By Adds detail throughout

PHOENIX (Reuters) - A married Phoenix-area man in his thirties has come forward to claim half of a record $587.5 million Powerball lottery jackpot but wants to remain anonymous, Arizona lottery officials said on Friday.

The ticket holder - who moved to Arizona a year ago from Pennsylvania - splits the huge prize in the November 28 drawing with a Missouri couple, Mark and Cindy Hill, who claimed their share a week ago.

The anonymous Arizona winner, who bought the ticket at a food store near his home in the Phoenix suburb of Fountain Hills, has opted to take $192 million before taxes rather than a larger annuity payment over 30 years, lottery officials said.

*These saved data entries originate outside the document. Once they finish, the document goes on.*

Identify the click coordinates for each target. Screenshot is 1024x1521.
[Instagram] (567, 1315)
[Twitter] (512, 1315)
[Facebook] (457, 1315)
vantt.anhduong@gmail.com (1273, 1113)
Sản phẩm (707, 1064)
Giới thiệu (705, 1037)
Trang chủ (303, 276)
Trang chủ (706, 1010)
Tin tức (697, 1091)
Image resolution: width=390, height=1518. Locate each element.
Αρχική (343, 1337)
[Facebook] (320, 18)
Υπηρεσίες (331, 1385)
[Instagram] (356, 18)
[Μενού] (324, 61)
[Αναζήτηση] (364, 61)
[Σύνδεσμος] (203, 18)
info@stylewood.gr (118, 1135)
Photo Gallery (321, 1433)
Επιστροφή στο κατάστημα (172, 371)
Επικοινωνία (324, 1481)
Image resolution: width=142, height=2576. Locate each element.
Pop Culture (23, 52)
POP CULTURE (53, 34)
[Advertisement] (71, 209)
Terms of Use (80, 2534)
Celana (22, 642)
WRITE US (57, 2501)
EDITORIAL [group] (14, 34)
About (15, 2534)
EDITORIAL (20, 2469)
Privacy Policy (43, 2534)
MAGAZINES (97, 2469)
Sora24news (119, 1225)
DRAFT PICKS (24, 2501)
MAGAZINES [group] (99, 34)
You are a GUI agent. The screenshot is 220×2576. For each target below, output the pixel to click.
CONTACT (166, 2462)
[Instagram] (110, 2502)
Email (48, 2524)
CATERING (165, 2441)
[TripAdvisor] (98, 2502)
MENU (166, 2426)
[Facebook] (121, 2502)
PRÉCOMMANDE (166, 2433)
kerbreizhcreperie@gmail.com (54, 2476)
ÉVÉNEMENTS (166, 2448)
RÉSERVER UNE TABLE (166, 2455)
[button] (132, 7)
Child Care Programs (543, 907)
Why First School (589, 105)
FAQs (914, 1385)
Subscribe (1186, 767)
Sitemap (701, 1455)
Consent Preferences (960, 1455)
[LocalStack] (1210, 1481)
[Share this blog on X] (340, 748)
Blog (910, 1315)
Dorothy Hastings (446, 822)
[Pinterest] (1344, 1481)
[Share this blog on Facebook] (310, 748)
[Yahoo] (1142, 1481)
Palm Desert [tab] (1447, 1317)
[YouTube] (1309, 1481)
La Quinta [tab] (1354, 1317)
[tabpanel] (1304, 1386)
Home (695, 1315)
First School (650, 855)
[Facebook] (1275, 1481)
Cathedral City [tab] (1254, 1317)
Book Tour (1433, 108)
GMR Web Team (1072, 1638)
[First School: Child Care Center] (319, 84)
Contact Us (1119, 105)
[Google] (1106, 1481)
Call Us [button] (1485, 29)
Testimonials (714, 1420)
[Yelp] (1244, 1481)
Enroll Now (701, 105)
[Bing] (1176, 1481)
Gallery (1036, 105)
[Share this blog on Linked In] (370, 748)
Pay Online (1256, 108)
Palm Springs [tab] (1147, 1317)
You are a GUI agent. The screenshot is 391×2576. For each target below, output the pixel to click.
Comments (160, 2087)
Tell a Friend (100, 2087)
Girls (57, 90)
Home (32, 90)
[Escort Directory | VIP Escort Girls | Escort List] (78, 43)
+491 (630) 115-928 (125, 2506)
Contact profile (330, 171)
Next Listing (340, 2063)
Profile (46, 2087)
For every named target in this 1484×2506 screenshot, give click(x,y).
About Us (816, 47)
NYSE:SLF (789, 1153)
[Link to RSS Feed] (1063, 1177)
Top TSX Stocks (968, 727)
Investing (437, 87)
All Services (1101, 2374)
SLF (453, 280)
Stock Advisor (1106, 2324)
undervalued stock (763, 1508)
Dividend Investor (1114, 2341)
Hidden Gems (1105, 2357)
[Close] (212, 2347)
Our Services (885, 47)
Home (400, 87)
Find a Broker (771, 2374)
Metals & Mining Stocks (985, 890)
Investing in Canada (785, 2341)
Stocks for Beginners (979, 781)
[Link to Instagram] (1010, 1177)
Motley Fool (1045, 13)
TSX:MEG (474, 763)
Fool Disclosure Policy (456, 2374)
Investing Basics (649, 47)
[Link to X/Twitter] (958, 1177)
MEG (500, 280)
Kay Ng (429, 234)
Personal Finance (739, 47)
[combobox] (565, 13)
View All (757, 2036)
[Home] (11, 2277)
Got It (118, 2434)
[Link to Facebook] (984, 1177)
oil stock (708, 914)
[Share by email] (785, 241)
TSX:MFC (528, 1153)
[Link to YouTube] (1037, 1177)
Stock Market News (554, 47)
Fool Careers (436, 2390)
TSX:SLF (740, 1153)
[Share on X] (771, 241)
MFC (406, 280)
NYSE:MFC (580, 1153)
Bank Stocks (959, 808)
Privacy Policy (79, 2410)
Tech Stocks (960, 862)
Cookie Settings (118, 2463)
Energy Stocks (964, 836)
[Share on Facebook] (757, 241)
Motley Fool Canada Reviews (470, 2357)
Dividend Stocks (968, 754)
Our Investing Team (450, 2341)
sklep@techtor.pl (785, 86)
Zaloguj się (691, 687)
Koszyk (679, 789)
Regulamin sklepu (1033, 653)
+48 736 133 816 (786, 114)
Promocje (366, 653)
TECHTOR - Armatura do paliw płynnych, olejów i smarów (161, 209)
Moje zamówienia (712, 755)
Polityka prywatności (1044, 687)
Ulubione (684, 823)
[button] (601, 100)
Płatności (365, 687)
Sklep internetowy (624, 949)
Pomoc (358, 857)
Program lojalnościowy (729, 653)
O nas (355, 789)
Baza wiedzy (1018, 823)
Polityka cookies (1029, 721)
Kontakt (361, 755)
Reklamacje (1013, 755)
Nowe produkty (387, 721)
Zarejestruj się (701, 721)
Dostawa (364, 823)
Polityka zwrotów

"He said he used to play Powerball on a regular basis in Pennsylvania, but in Arizona has only played twice," Lottery spokeswoman Karen Bach told a news conference in Phoenix.

The man, who was described by lottery officials as "intelligent" and "outgoing," did not attend the press conference.

"He and his wife couldn't believe it. They checked the numbers over and over again. ... They were just absolutely shocked," Bach said, adding that the ticket had been authenticated by lottery officials.

The popular lottery - which is played in 42 states, the District of Columbia, and the U.S. Virgin Islands - had not had a winner for two months.

Hopes of winning the vast prize spurred frenzied ticket sales in the days before the draw, boosting the prize by more than $260 million.

The Hills - a mechanic and a former office manager - also opted to take the prize in cash. They told a news conference they would continue to live in Missouri but had plans to travel.

Bach said the Arizona winner pulled together a legal and financial team in recent days before contacting lottery officials. The team put the options on a white board - including an option for "fun" - before his lawyer called the lottery on his behalf.

Bach said the savvy winner opted to come forward and take the prize this year to avoid uncertainty over "fiscal cliff" talks in Washington.